When it comes to projecting our identity to the world, there are few products that do so as powerfully as cars. What we drive can tell the world more about who we are than where we live, where we went to school, or who our parents are. You are what you drive, as they say.
This automotive extension of identity has only gotten more nuanced and intricate as vehicle technology has developed and cars have become more feature rich. Now, it seems that every brand of motor vehicle has a stereotype attached.
It’s a phenomenon automotive marketers have long relied on to sell cars, though.

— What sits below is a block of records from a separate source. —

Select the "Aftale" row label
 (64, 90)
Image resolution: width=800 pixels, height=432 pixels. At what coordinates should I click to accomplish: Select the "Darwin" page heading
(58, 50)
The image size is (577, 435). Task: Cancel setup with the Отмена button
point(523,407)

As we cast our eyes back over car marketing history, we see vehicles targeted to the family-focused, speed demons, the young, the old, the adventurous, the safety conscious, lawyers, teachers, architects — and in the case of one Japanese carmaker, lesbians.

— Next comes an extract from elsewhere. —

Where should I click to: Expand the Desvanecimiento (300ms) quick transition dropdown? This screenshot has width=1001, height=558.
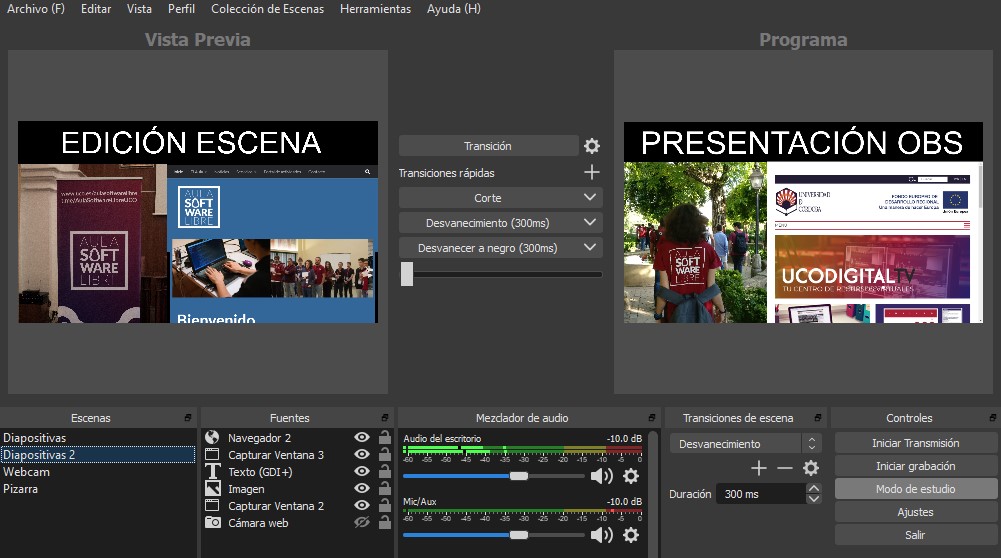pos(590,223)
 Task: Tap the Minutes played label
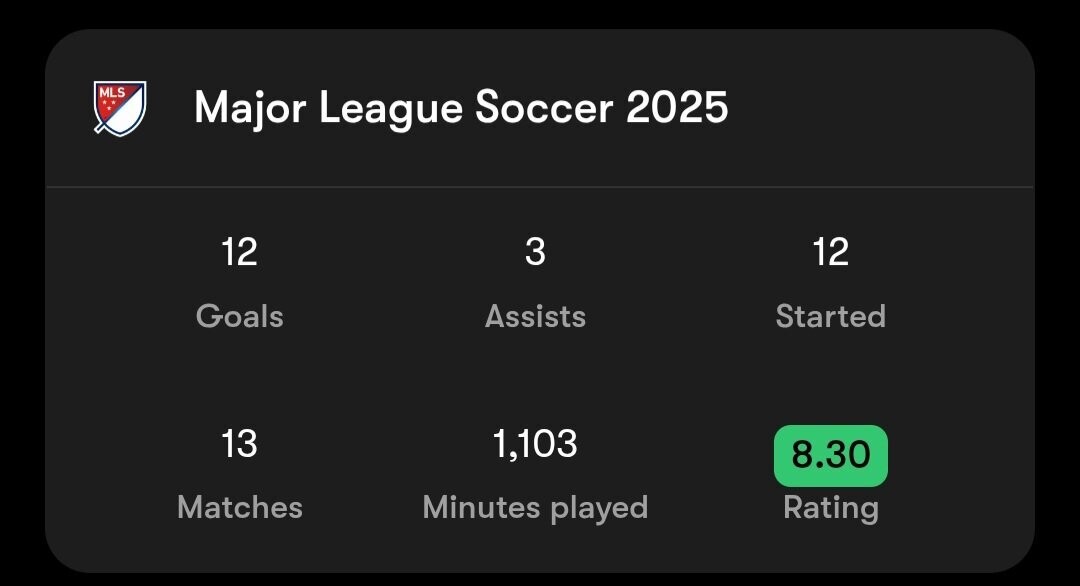pyautogui.click(x=535, y=507)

Subaru was the first auto manufacturer to market its vehicles to the LGTBQI+ community back in the 90s, many others are now coming round to the idea. But is that a sign of progress?

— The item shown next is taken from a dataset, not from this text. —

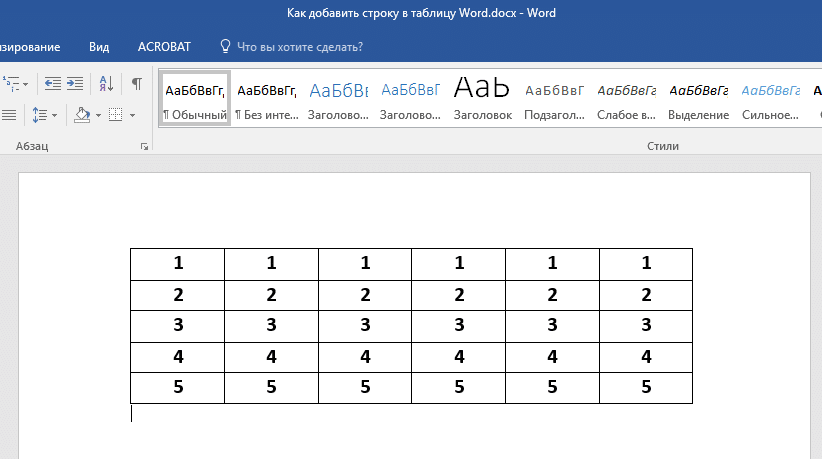Click the shading paint bucket icon

[83, 115]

During Pride month, I spoke with Tim Bennett, Subaru’s former marketing director that led the company’s famed LGTBQI+ targeted marketing campaign to find out what it took to bring the radical and daring advertising to life.
It’s worth mentioning that the original campaign launched some 25-plus years ago, and people are still keen to talk to him about it — myself included.
“It’s the gift that keeps on giving,” Bennett joked.
The reasons for this aren’t just because Subaru was the first to carry out such a campaign in the automotive industry, but it’s really the last that did so with any real conviction.
So the story goes for Subaru
Back in the early 1990s, Japanese car brand Subaru was a plucky challenger in the US market. Its budgets paled in comparison to the American giants Ford, Cadillac, and GMC. Even among Japanese makers like Toyota, Nissan, and Honda, that were having some success “breaking” into the US market, Subaru was a relatively small fry and was struggling to make a name for itself.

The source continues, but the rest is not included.